Commuters constantly complain about how awful British train services are.
We complain about ticket prices but are told that the increases are needed to pay for better services in the future and to offset reductions in government subsidies (the jam tomorrow argument).
Commuters also complain about capacity: there are never any seats available, if you manage to get on a train at all. This issue is often met with the dual refrain of suggesting we work more flexibly and that capacity is being increased (using those record increases in fares).
Most of all, however, we complain about delays. Whether it’s signal failure, leaves on the line or the wrong kind of snow, there’s always a delay of some sort to contend with. The response is often that we’re wrong. That services actually run quite well, some lines are among the best in Europe for train punctuality.

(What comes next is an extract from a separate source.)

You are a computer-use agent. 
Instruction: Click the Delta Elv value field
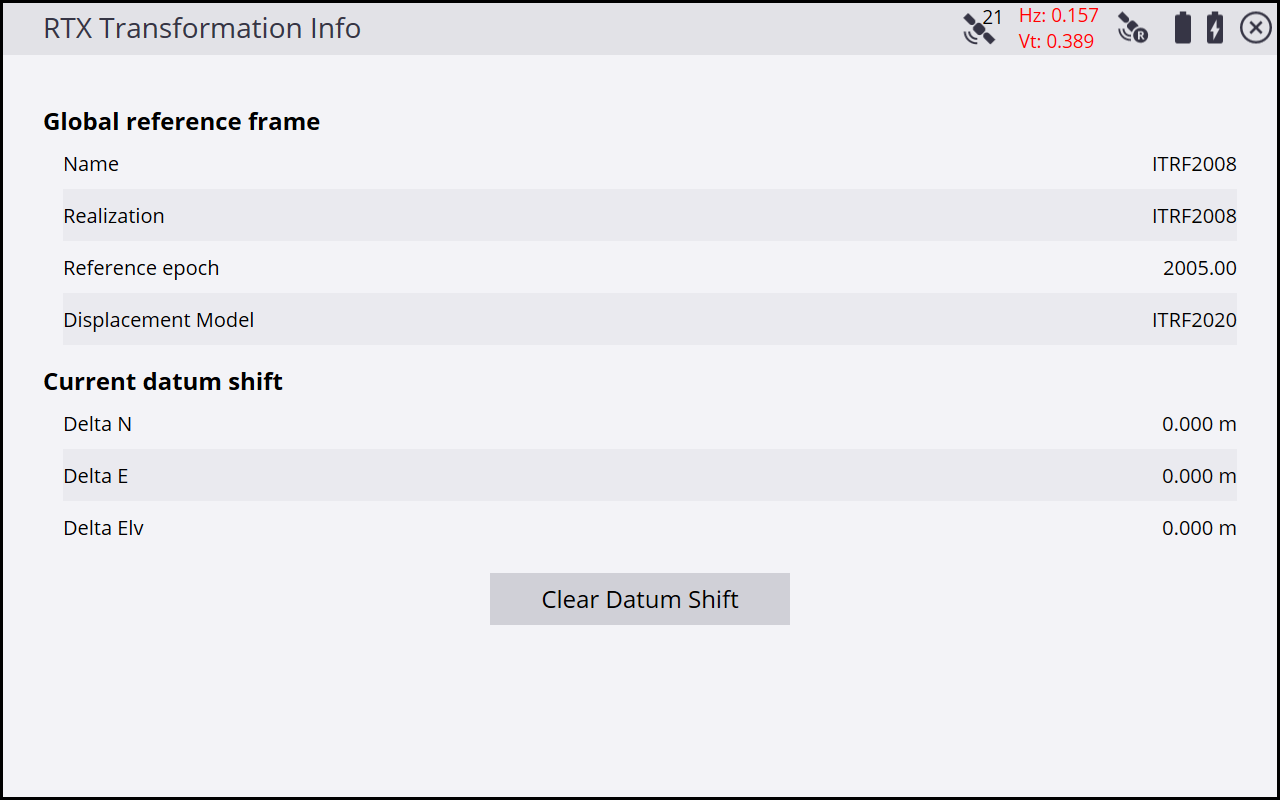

Here’s a question that’s not often asked: what if train punctuality is a false measure? Perhaps commuter punctuality is what we should really care about? Instead of the number of trains getting to stations on time, perhaps we would get more useful information if we tracked the number of people being delivered to stations on time.
The majority of rail journeys occur in two bands during the day, when people are travelling to and from work. If a problem happens in rush hour, it’s possible that the majority of journeys that day will be delayed, this could be true even if the majority of trains are not. Yet we only publically measure train punctuality. Regarding passengers, we have statistics measuring kilometres travelled, the total number of passengers and capacity.
Presumably, there already exists some method of collecting data about the volume of passengers travelling at different times of the day – train operators, Network Rail and others must use such data when planning train timetables and scheduling maintenance. Such data should be made public. There is a push by government, Passenger Focus and the ORR to make more rail data available and make it available in easy to analyse formats, so change is coming on this front.
Overlaying estimated passenger volumes onto train timetables would give an initial, and fairly reliable, idea of how many people were being delayed. Such a move would switch the focus from trains to people.
It’s perfectly true that it’s easier to accurately measure train punctuality but the current measure underestimates the economic cost of rail delays. This means that train operators, Network Rail and government all make suboptimal investment decisions about rail and related infrastructure projects.
This blog post is not meant as a dig to train operators, Network Rail or any other group. Indeed, any analysis that demonstrates that delays cause higher economic costs than previously thought, might reasonably be used to argue for more funding for rail.
This idea is very simple and I cannot be the first to propose it, although searches via Google and within the ORR and Passenger Focus websites found no reference to the concept. Simple though it is, the idea is compelling. It captures lost economic output and focuses rail network performance on people not rolling stock.